_REQUIREMENT_
Could you recast the material below as a JSON list of strings, one string per line, with blank lines and pictures left out?

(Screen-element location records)
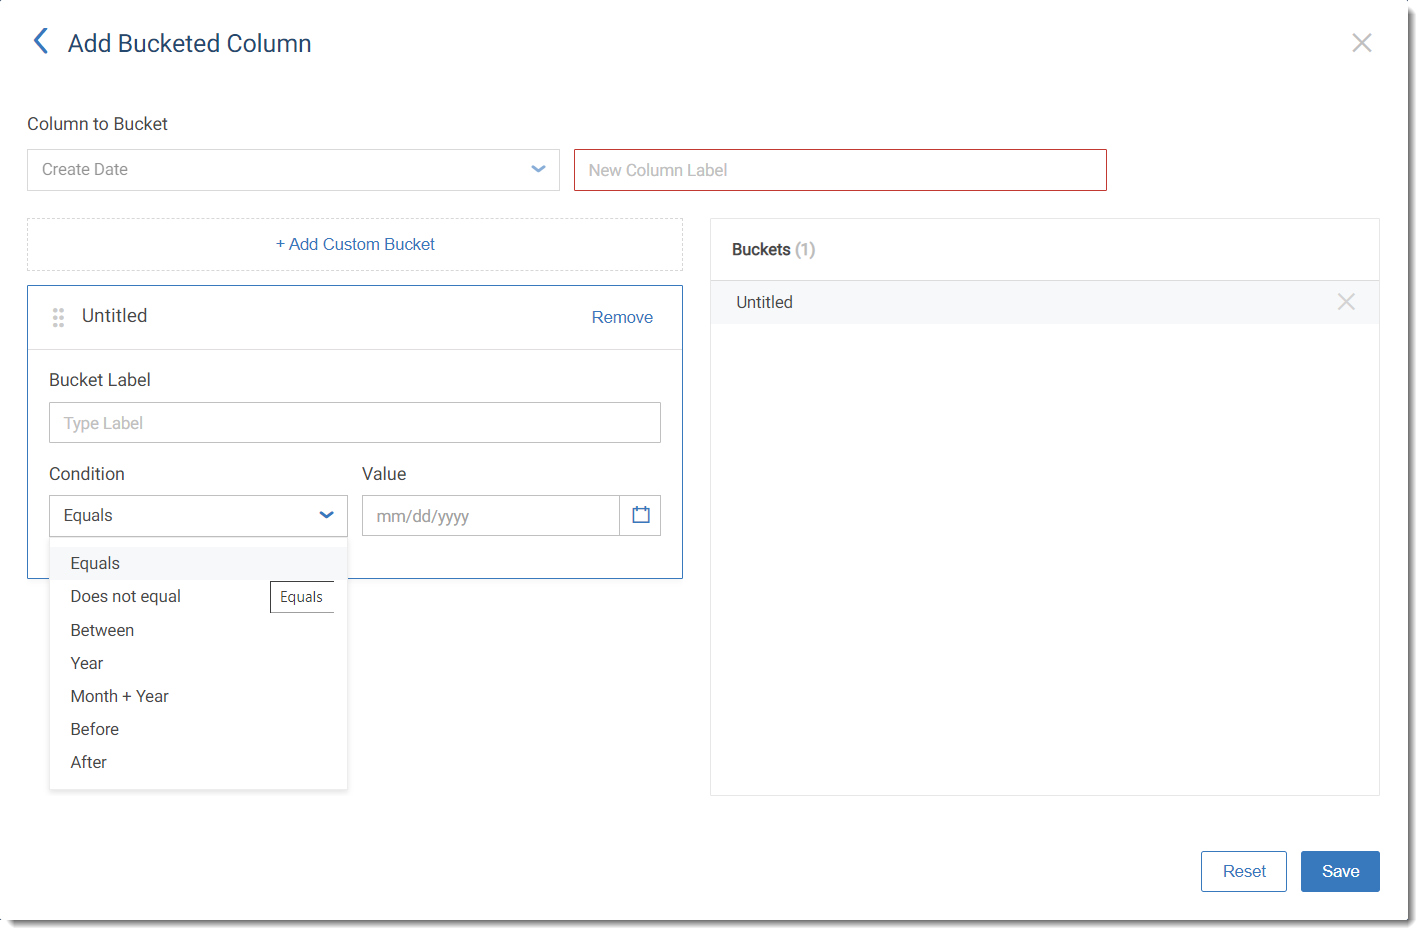This screenshot has height=935, width=1423.
Task: Select Equals from the condition list
Action: (x=96, y=563)
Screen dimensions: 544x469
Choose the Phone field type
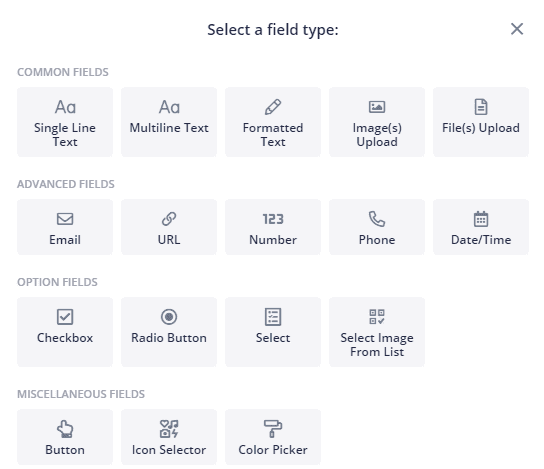click(x=377, y=227)
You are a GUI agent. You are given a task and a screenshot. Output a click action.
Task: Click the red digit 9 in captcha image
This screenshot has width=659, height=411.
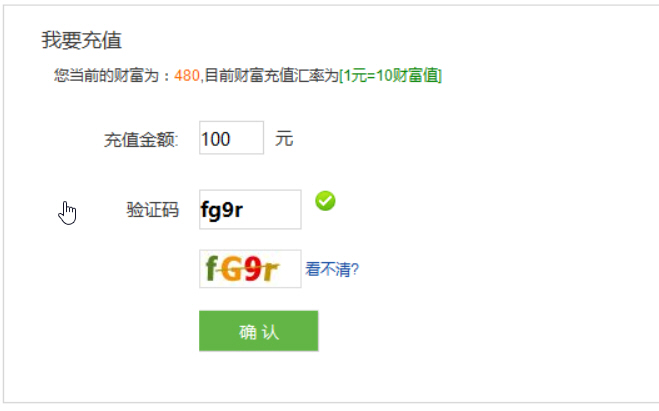point(253,269)
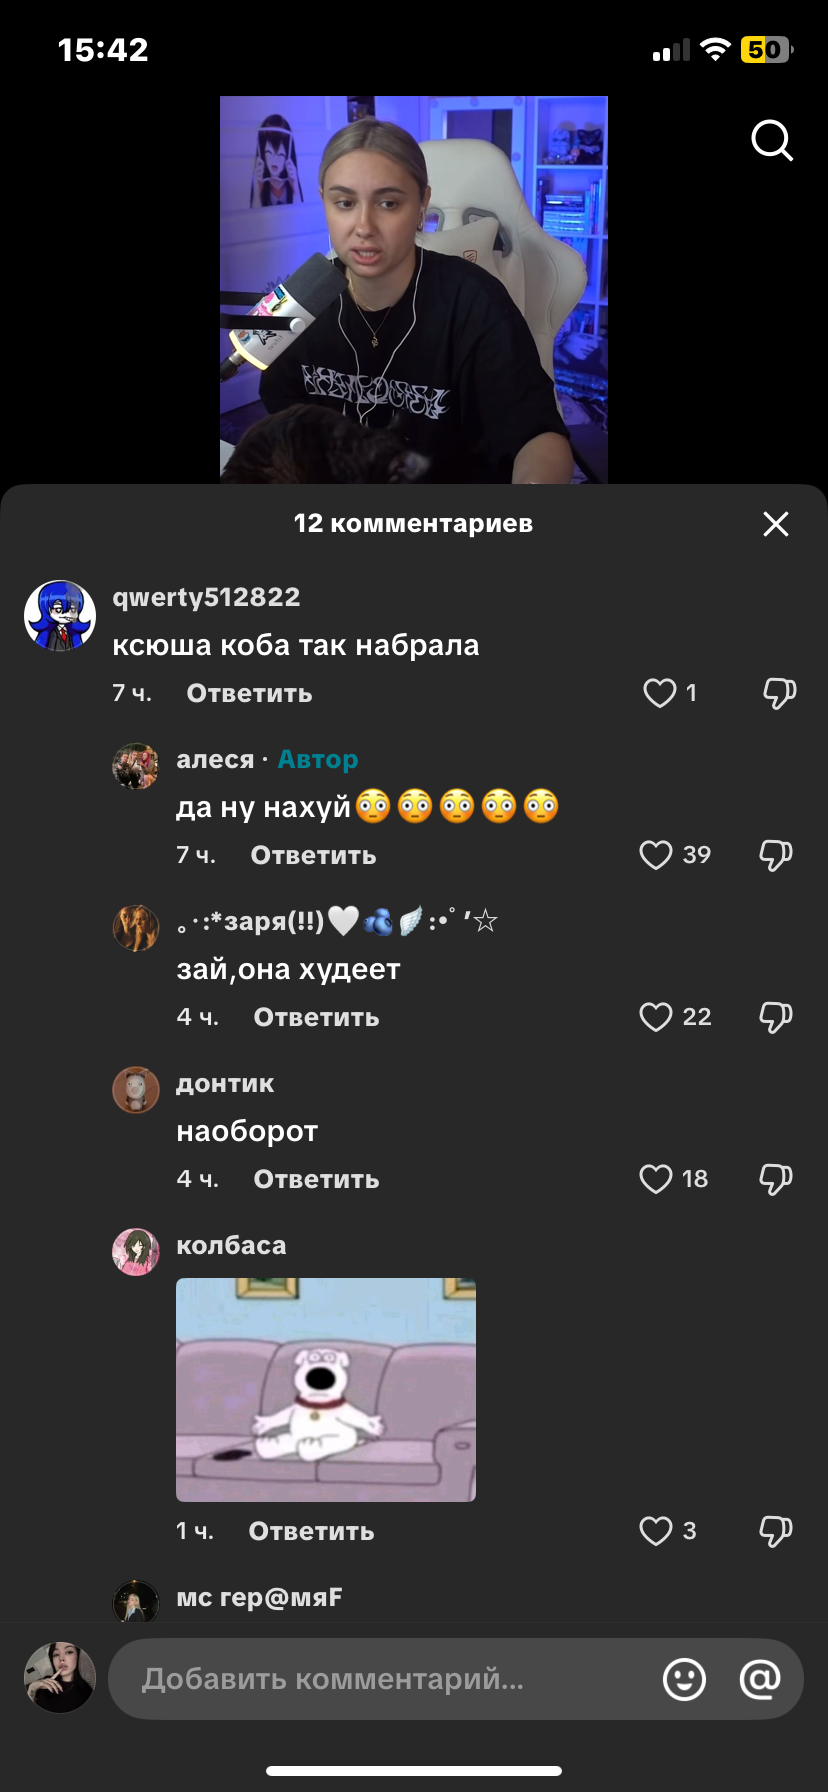Close the comments panel
828x1792 pixels.
[x=776, y=524]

_ANSWER IN FULL_
[
  "This screenshot has height=935, width=1423.",
  "Task: Select Equals from the condition list",
  "Action: (x=96, y=563)",
  "Screen dimensions: 544x469",
  "Choose the Phone field type",
  "click(x=377, y=227)",
  "You are a GUI agent. You are given a task and a screenshot. Output a click action.",
  "Task: Click the red digit 9 in captcha image",
  "This screenshot has width=659, height=411.",
  "point(253,269)",
  "Close the comments panel",
  "828x1792 pixels.",
  "[x=776, y=524]"
]